As background I urge you to take a look at this thesis I just located while thinking about all this stuff again. The thesis has to do primarily with prediction of baseball trajectories, but there is a lot a stuff mentioned that is pertinent to quite a few of the discussions and questions that have come up in this thread - http://www.geocities.com/baseballdocs/ Even better, because it is a thesis, it tends to discuss issues in a more easily understandable and detailed form than found in published aerodynamics papers - Including detailed derivation of the trajectory differential equations.
As we have seen, the single argument that would seem to counter the idea of spin alone being the cause of the deviation is the 114 image and data where we see a nylon ball do two curious, counter-intuitive moves. The ball rises in flight throughout the entire region from muzzle to final target. Second, the ball veers left of the barrel axis starting nearly right out of the muzzle and continues going left some 40 ft down range. However, at the final point, which I believe is 60 ft down range, the ball hits the target to the right of the barrel axis. Keep both of these conditions in mind, they are critical.
Whatever is causing the trajectory change in114, it produces a force higher than the force due to gravity, otherwise the ball would certainly not climb through the entire 60 ft range.
Can the Magnus effect help us explain any of this? At first I thought it could. As I hope I can bring out here, what it ends up showing is that things are indeed more complicated, but it is possible we do not need to invoke any other forces.
What I want to determine first is whether a relatively modest spin can account for the shot patterns we observe. This partly goes to AGD's comments about the magnitude of the effect being out of whack. I am going to concentrate on 10027 shot patterns data. As far as I am concerned, the nylon ball data is critical for getting to the bottom of this type of discussion. From measuring the actual center points of the circles, the mean of the cluster is 0.12" to the right of the center and 3.4" down. However, a drop of only 3.4" at the stated velocity and suspected target distance of 60 ft is hard to reconcile.
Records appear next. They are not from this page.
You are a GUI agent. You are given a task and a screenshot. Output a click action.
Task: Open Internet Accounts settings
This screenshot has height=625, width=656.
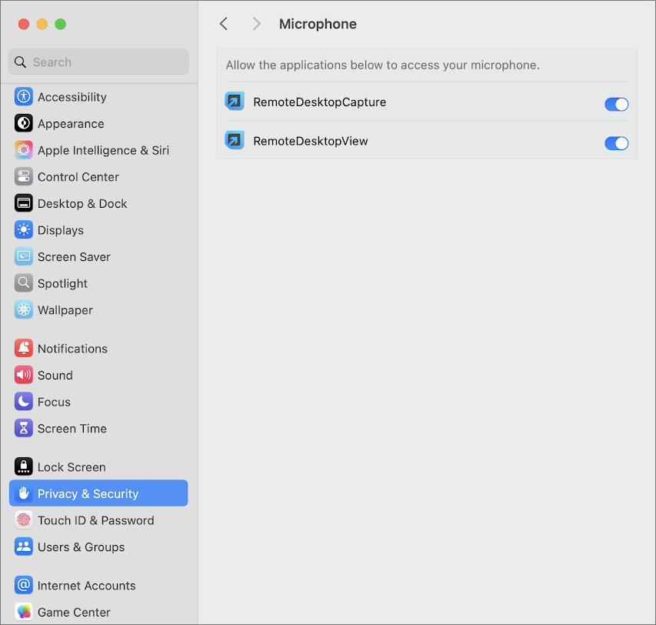tap(86, 586)
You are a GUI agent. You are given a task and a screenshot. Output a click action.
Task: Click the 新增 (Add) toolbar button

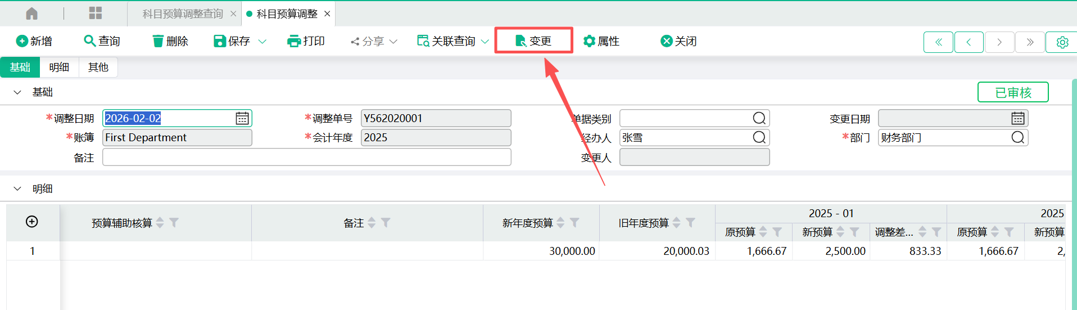(x=34, y=41)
Even completely neglecting drag, the drop in a vacuum would be 8.4" at 60 ft. (You only need your good old high school physics to show this. How far will a released ball drop in 60/286.9 = 0.21 sec?) What am I missing here? If the target center was coincident with the barrel axis, then there is a consistent factor that is causing all the balls to rise. Or the target distance was about 30 ft away.
Well lets stay with the 60 ft and hope that the targets were off-axis. What about the dispersion of the shots? The only way I have to look at this in detail is with my trajectory calculator. By no means am I willing to make it the final authority, but it least gives us something to start with, and can give at least a feeling of whether an idea is on the right track or not. Now the first thing to keep in mind is that my calculator will only provide a value for the maximum deviation from a "normal" trajectory when a ball spins. This is because the calculator only considers the spin axis to be able to rotate in a plane perpendicular to the ball velocity.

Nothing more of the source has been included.